> _What you should do_: Please reproduce the data from the beginning through the line containing "(x=545, y=293)", replacing "screenshot" with "screen capture" and changing nothing else.

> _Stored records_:
[start]

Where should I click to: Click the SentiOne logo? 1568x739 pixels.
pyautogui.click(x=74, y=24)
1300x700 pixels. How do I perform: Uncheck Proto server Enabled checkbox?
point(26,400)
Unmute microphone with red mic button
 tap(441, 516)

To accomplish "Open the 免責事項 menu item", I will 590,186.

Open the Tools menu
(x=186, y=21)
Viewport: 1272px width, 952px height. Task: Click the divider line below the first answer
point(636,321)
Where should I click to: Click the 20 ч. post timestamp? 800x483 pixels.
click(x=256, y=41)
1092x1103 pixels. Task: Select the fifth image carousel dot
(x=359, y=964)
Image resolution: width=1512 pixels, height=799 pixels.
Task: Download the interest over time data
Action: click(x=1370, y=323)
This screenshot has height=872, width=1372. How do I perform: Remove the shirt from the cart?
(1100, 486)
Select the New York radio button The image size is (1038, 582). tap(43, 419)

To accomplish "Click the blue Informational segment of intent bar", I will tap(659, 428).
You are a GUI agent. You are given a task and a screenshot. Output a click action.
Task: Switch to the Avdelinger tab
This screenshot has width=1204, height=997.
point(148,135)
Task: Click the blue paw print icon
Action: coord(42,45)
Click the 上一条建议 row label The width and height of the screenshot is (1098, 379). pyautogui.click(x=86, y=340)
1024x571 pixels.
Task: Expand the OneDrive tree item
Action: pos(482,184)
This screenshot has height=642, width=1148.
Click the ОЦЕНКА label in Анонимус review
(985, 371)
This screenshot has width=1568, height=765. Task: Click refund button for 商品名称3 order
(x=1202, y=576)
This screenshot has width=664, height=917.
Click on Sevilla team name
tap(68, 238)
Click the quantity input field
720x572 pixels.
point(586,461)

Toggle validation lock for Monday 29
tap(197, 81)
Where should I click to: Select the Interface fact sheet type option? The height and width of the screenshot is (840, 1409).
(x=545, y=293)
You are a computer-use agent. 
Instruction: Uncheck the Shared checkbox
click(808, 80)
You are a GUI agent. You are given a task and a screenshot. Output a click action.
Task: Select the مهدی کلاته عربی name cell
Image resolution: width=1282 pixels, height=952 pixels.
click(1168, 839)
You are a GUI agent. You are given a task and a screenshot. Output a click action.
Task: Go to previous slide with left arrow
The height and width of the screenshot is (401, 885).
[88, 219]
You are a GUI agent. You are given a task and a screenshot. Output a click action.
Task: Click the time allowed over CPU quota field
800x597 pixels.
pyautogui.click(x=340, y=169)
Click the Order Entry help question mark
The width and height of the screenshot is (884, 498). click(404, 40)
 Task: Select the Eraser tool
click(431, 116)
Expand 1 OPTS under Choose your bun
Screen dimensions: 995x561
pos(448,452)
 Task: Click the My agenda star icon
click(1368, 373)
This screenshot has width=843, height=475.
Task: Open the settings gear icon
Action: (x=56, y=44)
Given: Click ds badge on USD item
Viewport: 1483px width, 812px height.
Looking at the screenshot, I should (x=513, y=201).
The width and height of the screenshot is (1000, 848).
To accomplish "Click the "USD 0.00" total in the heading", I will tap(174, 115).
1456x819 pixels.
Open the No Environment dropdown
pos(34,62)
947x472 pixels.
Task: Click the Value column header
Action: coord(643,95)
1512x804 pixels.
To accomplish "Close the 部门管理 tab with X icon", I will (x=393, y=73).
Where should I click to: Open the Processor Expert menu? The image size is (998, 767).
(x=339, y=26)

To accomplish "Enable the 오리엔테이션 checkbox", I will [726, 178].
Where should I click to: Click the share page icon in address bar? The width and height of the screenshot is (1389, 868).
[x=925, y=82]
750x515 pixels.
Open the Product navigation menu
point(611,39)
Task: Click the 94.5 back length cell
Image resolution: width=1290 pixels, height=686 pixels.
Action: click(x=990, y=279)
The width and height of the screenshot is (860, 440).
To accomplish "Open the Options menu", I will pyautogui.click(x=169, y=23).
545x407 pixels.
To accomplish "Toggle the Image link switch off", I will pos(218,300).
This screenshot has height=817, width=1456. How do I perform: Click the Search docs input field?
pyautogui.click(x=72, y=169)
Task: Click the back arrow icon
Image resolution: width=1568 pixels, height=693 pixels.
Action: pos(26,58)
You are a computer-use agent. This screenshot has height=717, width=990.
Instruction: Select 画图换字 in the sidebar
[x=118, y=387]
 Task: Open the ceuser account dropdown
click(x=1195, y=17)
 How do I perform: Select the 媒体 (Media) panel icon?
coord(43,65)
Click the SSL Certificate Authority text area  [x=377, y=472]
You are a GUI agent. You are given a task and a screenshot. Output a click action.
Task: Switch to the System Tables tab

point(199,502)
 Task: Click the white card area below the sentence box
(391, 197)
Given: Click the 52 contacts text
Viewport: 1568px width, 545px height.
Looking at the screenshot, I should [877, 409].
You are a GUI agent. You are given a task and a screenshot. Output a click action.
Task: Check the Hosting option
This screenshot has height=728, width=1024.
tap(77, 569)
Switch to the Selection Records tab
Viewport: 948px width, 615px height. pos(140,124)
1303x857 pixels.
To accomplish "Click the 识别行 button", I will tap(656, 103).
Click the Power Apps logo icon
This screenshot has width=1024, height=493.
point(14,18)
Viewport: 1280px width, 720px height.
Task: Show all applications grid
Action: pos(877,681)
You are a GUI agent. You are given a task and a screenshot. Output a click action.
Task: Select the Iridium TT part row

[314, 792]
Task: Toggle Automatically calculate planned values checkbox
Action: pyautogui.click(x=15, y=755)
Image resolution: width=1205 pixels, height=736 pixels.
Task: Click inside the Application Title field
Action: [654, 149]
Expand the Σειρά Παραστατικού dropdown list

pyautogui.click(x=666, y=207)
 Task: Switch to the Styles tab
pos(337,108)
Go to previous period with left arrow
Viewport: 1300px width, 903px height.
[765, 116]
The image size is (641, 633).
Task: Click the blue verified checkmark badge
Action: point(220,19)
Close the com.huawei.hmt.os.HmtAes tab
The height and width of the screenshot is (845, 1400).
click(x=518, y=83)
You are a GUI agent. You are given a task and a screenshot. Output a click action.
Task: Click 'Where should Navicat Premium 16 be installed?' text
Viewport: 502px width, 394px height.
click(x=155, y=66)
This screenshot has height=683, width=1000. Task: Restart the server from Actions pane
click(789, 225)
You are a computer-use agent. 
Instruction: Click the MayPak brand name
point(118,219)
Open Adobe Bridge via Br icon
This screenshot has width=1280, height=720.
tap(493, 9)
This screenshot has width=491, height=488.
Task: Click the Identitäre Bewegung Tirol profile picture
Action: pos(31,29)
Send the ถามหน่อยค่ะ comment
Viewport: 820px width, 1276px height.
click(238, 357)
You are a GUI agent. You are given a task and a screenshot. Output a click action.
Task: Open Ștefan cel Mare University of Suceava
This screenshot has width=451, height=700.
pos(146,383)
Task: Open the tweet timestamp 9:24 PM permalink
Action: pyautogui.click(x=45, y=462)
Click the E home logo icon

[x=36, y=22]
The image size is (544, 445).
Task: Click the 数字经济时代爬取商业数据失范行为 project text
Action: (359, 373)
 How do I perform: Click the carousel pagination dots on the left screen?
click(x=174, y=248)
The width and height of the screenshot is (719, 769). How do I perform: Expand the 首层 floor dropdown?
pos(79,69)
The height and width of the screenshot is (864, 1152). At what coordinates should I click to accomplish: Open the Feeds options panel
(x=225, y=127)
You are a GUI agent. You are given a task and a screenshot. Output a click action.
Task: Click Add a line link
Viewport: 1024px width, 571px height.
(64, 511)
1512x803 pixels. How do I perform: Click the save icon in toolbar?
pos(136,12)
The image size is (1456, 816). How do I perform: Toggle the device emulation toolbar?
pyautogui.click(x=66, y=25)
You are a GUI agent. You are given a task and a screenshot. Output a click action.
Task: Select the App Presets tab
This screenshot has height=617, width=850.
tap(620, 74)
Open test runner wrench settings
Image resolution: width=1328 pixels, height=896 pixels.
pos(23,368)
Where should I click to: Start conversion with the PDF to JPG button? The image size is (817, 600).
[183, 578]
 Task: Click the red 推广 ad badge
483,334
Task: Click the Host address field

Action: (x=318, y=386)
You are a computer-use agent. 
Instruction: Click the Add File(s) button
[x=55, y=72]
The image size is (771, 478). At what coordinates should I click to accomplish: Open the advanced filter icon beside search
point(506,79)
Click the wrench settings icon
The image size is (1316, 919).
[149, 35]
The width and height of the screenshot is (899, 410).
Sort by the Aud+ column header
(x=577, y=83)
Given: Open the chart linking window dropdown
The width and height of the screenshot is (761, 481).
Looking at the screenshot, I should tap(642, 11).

[end]

> _Written reply_:
Where should I click to: Click the SentiOne logo? 1568x739 pixels.
pyautogui.click(x=74, y=24)
1300x700 pixels. How do I perform: Uncheck Proto server Enabled checkbox?
point(26,400)
Unmute microphone with red mic button
 tap(441, 516)

To accomplish "Open the 免責事項 menu item", I will 590,186.

Open the Tools menu
(x=186, y=21)
Viewport: 1272px width, 952px height. Task: Click the divider line below the first answer
point(636,321)
Where should I click to: Click the 20 ч. post timestamp? 800x483 pixels.
click(x=256, y=41)
1092x1103 pixels. Task: Select the fifth image carousel dot
(x=359, y=964)
Image resolution: width=1512 pixels, height=799 pixels.
Task: Download the interest over time data
Action: click(x=1370, y=323)
This screen capture has height=872, width=1372. How do I perform: Remove the shirt from the cart?
(1100, 486)
Select the New York radio button The image size is (1038, 582). tap(43, 419)

To accomplish "Click the blue Informational segment of intent bar", I will tap(659, 428).
You are a GUI agent. You are given a task and a screen capture. Output a click action.
Task: Switch to the Avdelinger tab
This screen capture has width=1204, height=997.
point(148,135)
Task: Click the blue paw print icon
Action: coord(42,45)
Click the 上一条建议 row label The width and height of the screen capture is (1098, 379). pyautogui.click(x=86, y=340)
1024x571 pixels.
Task: Expand the OneDrive tree item
Action: pos(482,184)
This screen capture has height=642, width=1148.
Click the ОЦЕНКА label in Анонимус review
(985, 371)
This screen capture has width=1568, height=765. Task: Click refund button for 商品名称3 order
(x=1202, y=576)
This screen capture has width=664, height=917.
Click on Sevilla team name
tap(68, 238)
Click the quantity input field
720x572 pixels.
point(586,461)

Toggle validation lock for Monday 29
tap(197, 81)
Where should I click to: Select the Interface fact sheet type option? The height and width of the screen capture is (840, 1409).
(x=545, y=293)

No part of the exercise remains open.